▸ **BRIEF**
Please reproduce only the stretch of lines from the one containing "Select the teal" through the one containing "(x=73, y=605)", both included and requests kept, scaling every coordinate in the answers by 0.25 and rounding each to a whole number, with halves rounded up.

----

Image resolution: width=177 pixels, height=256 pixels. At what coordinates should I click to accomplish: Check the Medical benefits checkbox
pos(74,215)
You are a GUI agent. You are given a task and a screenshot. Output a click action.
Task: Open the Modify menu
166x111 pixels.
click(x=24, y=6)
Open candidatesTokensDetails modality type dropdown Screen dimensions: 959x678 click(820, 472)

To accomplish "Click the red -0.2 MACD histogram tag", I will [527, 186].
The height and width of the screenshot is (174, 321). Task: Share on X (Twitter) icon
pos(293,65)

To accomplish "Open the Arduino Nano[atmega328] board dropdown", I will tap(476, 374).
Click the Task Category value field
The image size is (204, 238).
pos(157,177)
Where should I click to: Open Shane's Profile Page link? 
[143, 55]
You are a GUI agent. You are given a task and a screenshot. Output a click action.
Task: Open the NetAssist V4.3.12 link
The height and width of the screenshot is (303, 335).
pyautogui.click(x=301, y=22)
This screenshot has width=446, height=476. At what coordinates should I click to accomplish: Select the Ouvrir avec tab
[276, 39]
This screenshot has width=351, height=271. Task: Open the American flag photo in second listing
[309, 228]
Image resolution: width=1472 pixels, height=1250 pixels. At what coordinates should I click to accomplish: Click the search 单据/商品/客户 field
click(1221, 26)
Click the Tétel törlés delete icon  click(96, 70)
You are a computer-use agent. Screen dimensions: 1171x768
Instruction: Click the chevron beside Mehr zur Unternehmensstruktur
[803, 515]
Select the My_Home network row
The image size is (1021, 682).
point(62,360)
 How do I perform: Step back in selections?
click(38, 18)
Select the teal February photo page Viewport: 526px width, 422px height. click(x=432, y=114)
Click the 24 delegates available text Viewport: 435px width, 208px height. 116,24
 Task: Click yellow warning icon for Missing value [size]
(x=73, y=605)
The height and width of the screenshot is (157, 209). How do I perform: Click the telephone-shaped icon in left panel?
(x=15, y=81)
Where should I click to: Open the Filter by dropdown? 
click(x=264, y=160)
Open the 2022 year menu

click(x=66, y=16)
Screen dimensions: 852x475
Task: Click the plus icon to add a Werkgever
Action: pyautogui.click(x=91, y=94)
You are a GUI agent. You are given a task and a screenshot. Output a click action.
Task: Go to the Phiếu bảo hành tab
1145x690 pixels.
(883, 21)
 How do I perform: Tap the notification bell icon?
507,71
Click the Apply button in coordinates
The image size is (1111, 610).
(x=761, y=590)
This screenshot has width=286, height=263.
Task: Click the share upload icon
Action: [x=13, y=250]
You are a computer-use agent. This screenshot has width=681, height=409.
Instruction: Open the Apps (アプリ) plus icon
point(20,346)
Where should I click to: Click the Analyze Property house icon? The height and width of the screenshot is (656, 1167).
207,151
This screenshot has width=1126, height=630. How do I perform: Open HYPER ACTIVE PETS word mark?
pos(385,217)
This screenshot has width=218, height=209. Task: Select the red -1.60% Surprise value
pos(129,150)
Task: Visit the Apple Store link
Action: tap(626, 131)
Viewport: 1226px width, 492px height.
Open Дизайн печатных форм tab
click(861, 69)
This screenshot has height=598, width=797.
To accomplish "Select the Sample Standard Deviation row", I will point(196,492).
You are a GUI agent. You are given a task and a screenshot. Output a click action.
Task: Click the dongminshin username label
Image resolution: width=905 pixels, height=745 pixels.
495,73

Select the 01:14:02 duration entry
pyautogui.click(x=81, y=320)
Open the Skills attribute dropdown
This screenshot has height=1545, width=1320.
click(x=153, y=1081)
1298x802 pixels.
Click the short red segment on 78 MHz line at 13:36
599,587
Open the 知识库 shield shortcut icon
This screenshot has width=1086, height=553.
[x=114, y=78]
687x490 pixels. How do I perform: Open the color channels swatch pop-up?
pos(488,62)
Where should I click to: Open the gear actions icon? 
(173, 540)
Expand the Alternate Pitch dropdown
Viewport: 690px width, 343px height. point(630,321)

----

▸ **ANSWER BELOW**
Select the teal February photo page Viewport: 526px width, 422px height. click(x=108, y=29)
Click the 24 delegates available text Viewport: 435px width, 208px height. 29,6
 Task: Click yellow warning icon for Missing value [size]
(x=18, y=151)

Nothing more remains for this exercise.